→ Provided passage:
Re: tpt script to populate edw from kerberized hadoop instance

Morning again,

Again adding to this post as i have gotten what seems to be a valid and viable solution.  (i know i said that before, but really, it has been reliably working this time, and will be until it doesn't, correct?)  Finally after more than a 3 week of investigation, debugging, TAYS incident discussions, and "i wonder what happens if i push that button" cogitations, i discovered that the solution was to increase the nummappers in the hadoop jobs.  i had been working on the thought that i needed to decrease the number of mappers it, due to how i was interpreting some me error code explanation. 

 

I thought based on the explanation of the error code descriptions (sorry, i can't locate the exact document/link where i got them from) that i needed to decrease the numbers of mappers as there was wording giving an indication that perhaps the number of mappers requested were too high for what the hadoop cluster was able to handle at load.  that was the crux of my issue.  i went the wrong way with that setting; i had tried bumping it from the default of 10; as i had tried values of 1,5,and 7 and all had made no difference on the timeout that was occurring.  on an off chance, i tried a value of 50, and the timeout did not occur.  the job completed successfully in 403 seconds.  

 

here is the adjusted (and working) script section that addresses the number of mappers and buffer size initialization.  i believe the IOBufferSize defaults to 65536 for a named pipe implementation on a Linux for kernel versions > 2.6.11.  i had tried setting it to 512288 to determine the affect, and the performance almost doubled (403 seconds down to 199 seconds) using the larger buffer allocation size.

 

define operator op_hdfsTest
type dataconnector producer
schema schema_hdfsTest
attributes
(
VARCHAR HadoopHost = 'hostnameTPTScriptRunsOn',
VARCHAR HadoopJobType = 'hdfs',
VARCHAR HadoopSourcePaths = '/user/test/hdfsTestData.txt',
VARCHAR HadoopSeparator = '|',

VARCHAR HadoopNumMappers = 50,

INTEGER IOBufferSize = 512288
);

 

section 6 of Teradata Connector for Hadoop Tutorial v1.5.pdf adds a lot of good context around the selection of the number of mappers used in the TDCH portion of the TPT-TDCH jobs.  after reading back through it again, and getting an additional level of understanding of what worked and what didn't; it made a bit more sense to me; but i still have a long way to go in understanding the exact interaction between the systems. 

 

just thought some may like to know the solution, or perhaps you did and i finally caught up.

 

tom

→ Exercise tasks:
1. Decide whether each statement agrees with the forum post, answering yes or no and quoting the words that settle it: (a) The fix was to lower the number of mappers. (b) With the mapper value set to 50, the job finished in 403 seconds. (c) Raising IOBufferSize to 512288 brought the run time down to 199 seconds.
2. Report every line of the listing that contains the word "beside", matching case exactly.
The forum post and the listing are unrelated to each other.

→ Raw records:
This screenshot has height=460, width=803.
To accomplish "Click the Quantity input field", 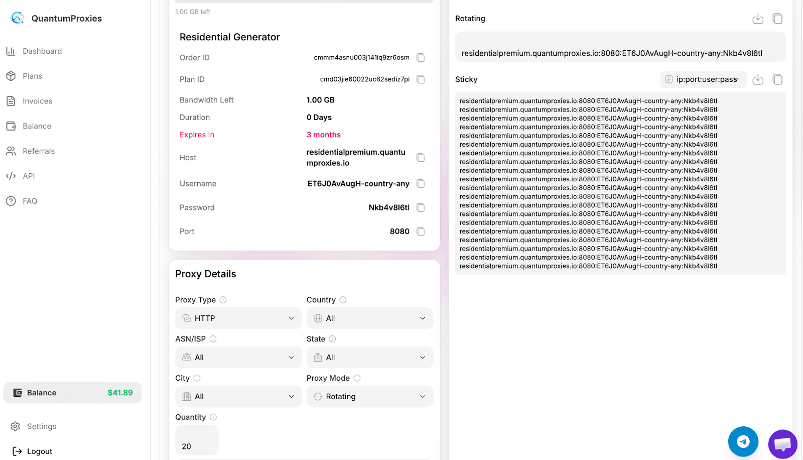I will pyautogui.click(x=197, y=440).
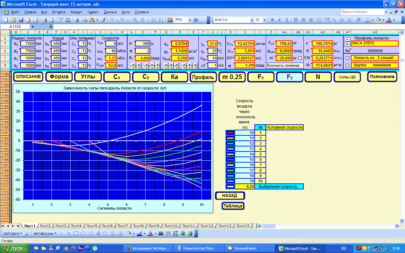
Task: Click the Таблица button
Action: pyautogui.click(x=233, y=206)
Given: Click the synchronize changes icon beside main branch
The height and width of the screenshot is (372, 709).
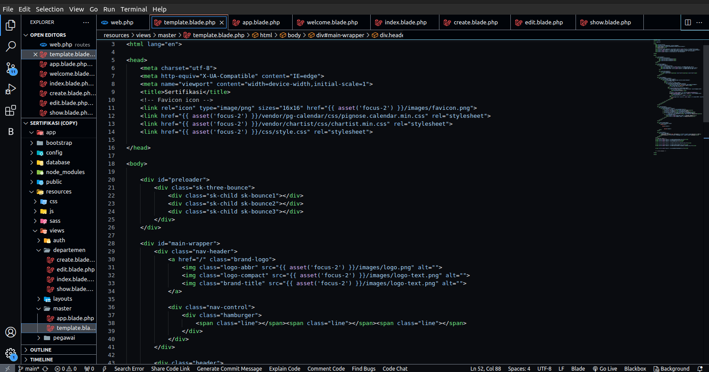Looking at the screenshot, I should 45,368.
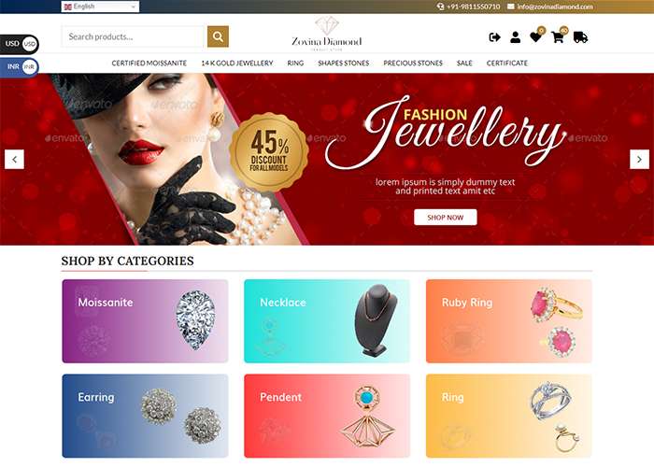Open the English language dropdown
The height and width of the screenshot is (467, 654).
click(x=100, y=7)
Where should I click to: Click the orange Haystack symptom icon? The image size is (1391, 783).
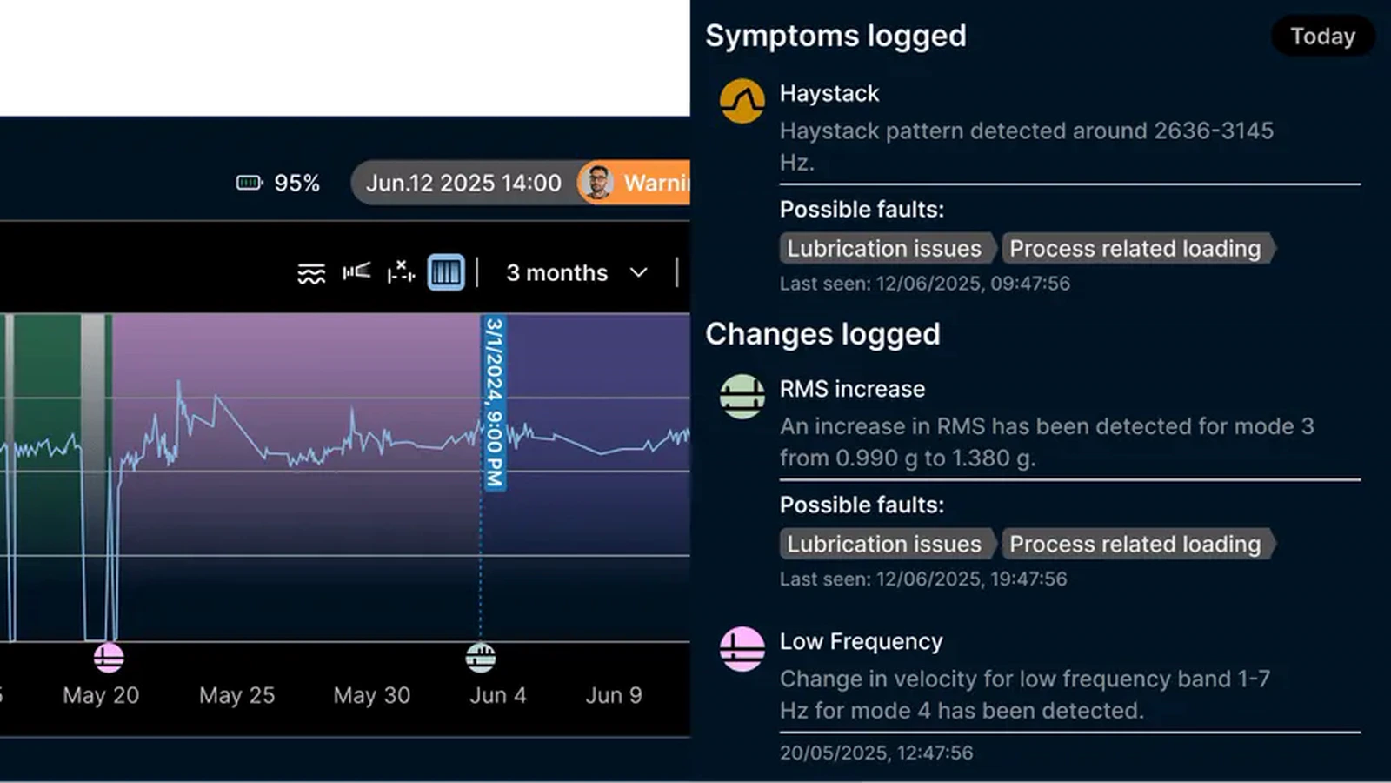[x=742, y=102]
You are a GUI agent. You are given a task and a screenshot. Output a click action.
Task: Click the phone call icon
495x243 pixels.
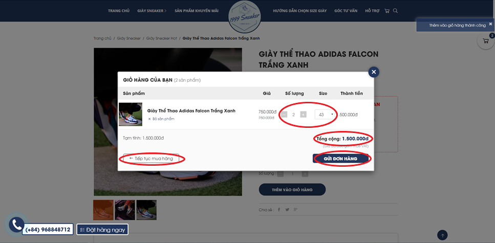[x=17, y=225]
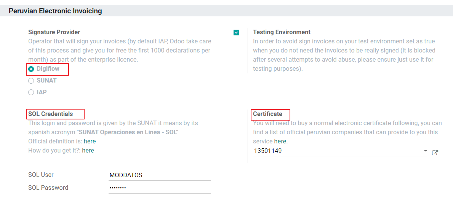This screenshot has height=213, width=453.
Task: Expand the Certificate dropdown arrow
Action: coord(425,151)
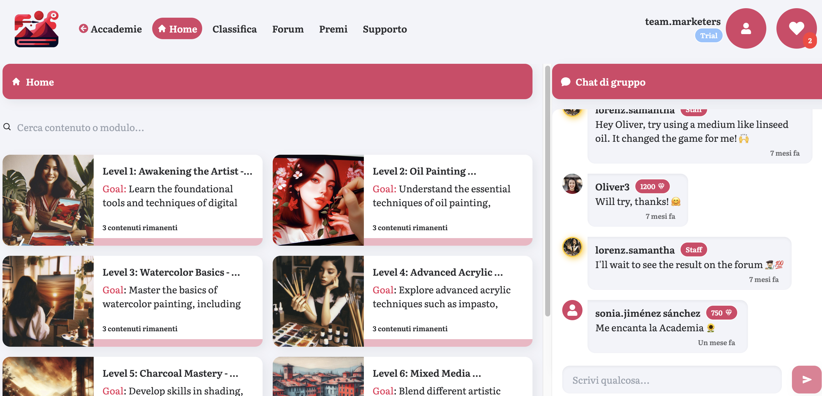
Task: Click the send message arrow button
Action: tap(806, 379)
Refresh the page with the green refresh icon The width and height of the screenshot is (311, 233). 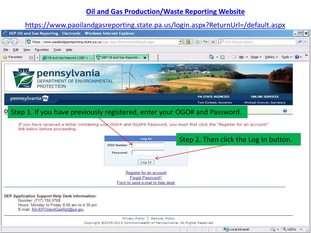pos(205,42)
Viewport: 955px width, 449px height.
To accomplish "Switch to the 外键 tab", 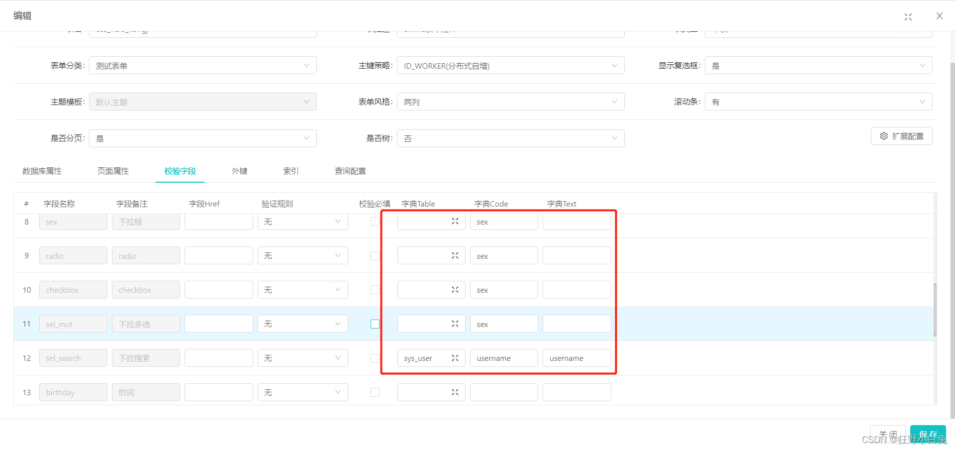I will click(239, 171).
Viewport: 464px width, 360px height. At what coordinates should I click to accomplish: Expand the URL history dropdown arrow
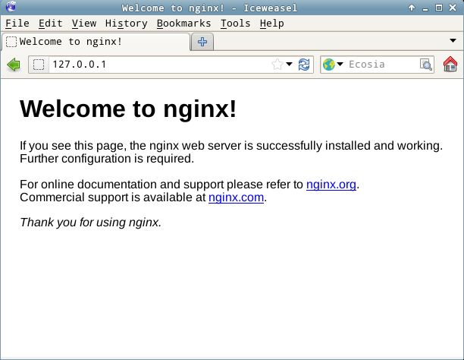[x=289, y=65]
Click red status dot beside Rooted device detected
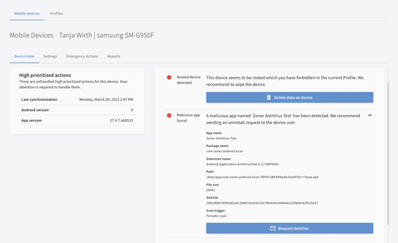Screen dimensions: 398x243 (x=169, y=78)
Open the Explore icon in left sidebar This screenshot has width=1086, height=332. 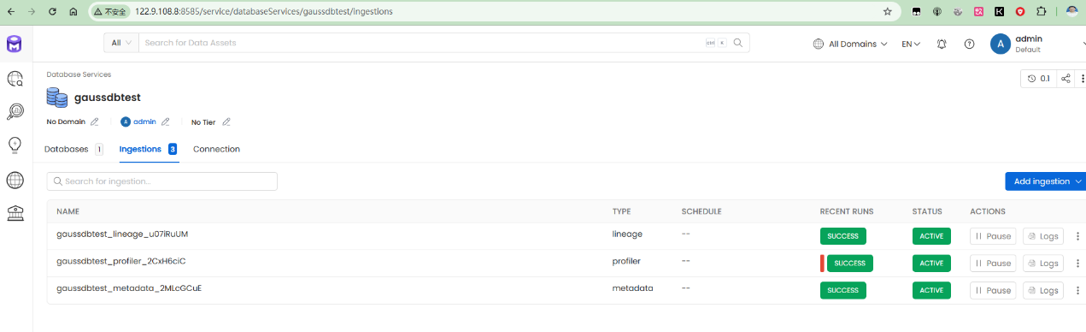coord(15,79)
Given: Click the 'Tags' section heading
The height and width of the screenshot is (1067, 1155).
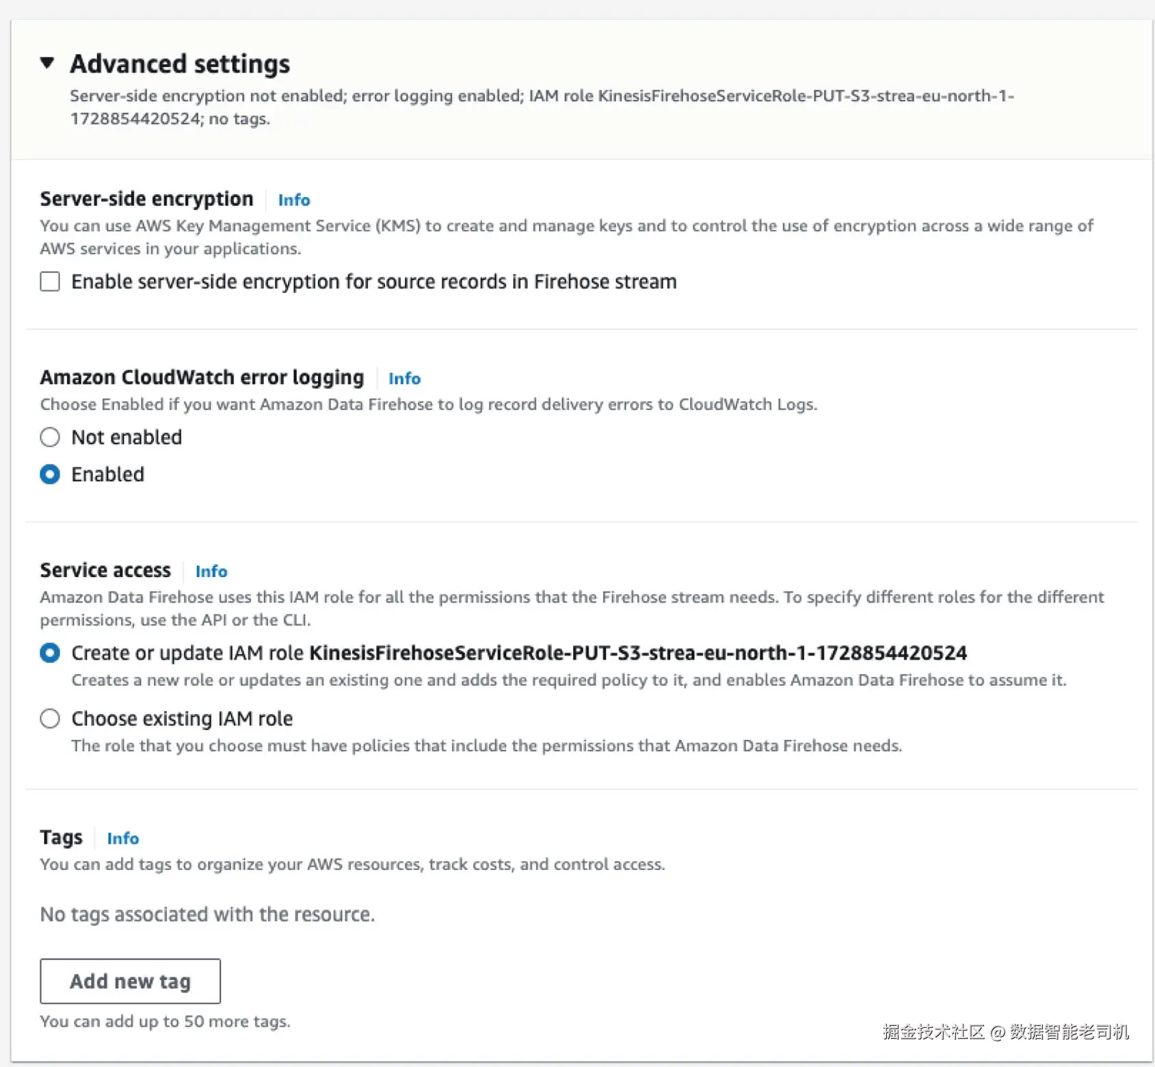Looking at the screenshot, I should tap(61, 838).
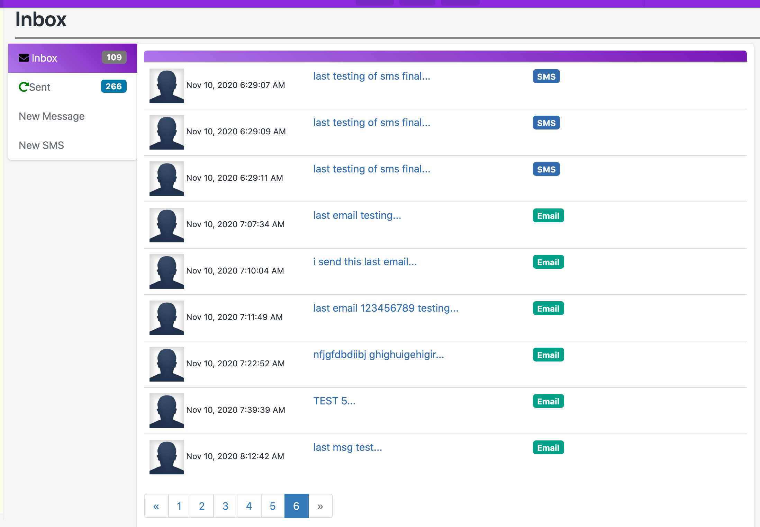Go to page 3 in the pagination
This screenshot has height=527, width=760.
tap(225, 506)
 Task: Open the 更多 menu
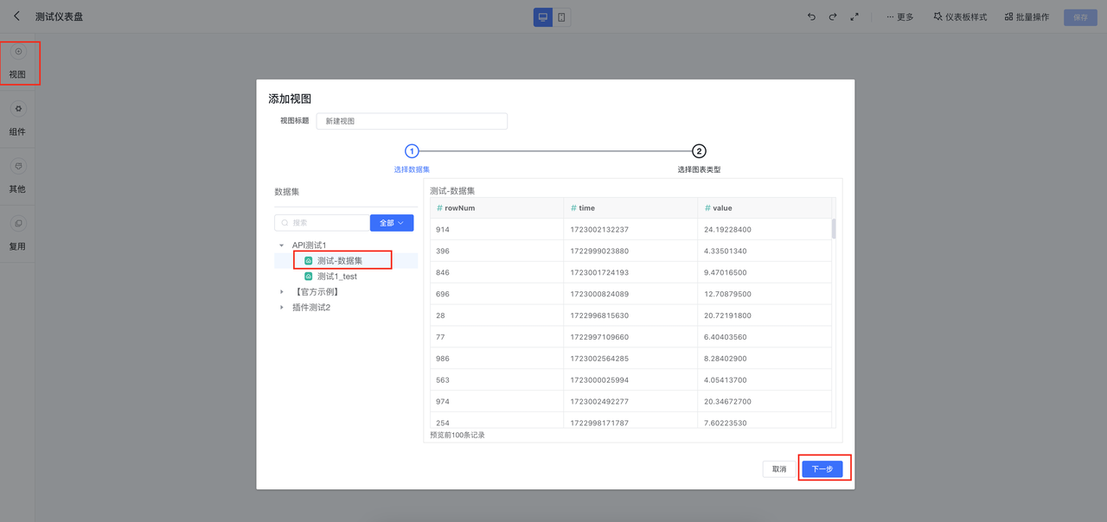tap(899, 16)
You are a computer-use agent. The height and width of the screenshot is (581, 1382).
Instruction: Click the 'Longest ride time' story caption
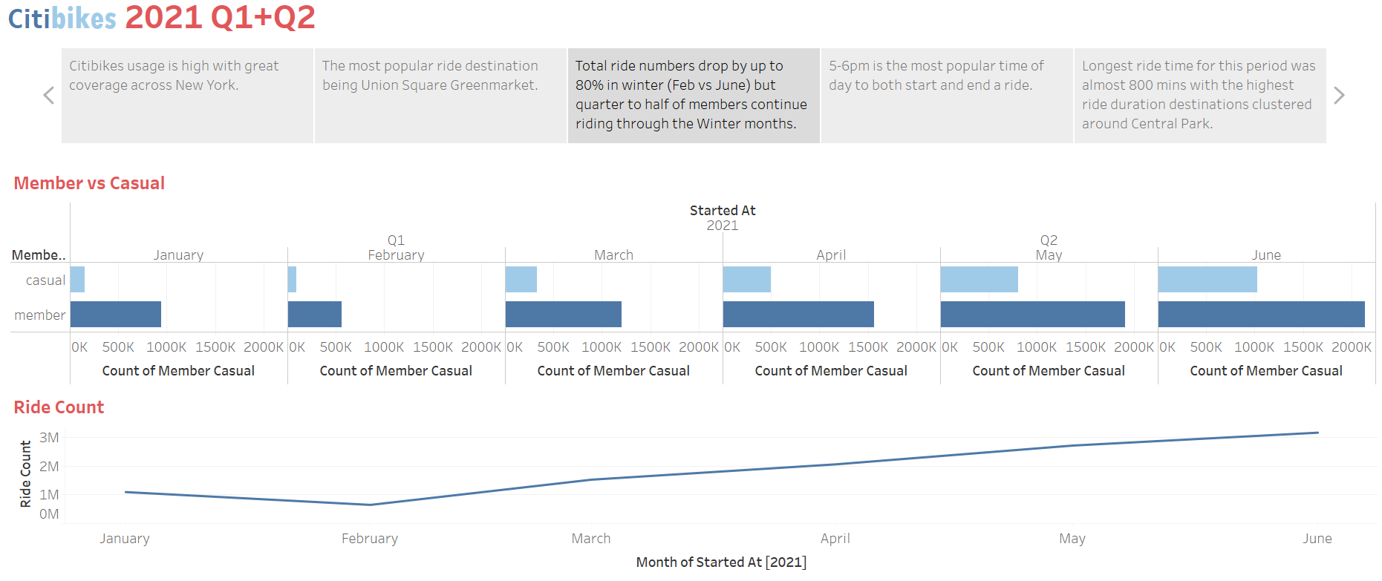[1200, 95]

→ Results for the exercise:
1.
(a) No: "i discovered that the solution was to increase the nummappers in the hadoop jobs."
(b) Yes: "i tried a value of 50, and the timeout did not occur.  the job completed successfully in 403 seconds."
(c) Yes: "the performance almost doubled (403 seconds down to 199 seconds) using the larger buffer allocation size."

2.
Given: Click the synchronize changes icon beside main branch
Click red status dot beside Rooted device detected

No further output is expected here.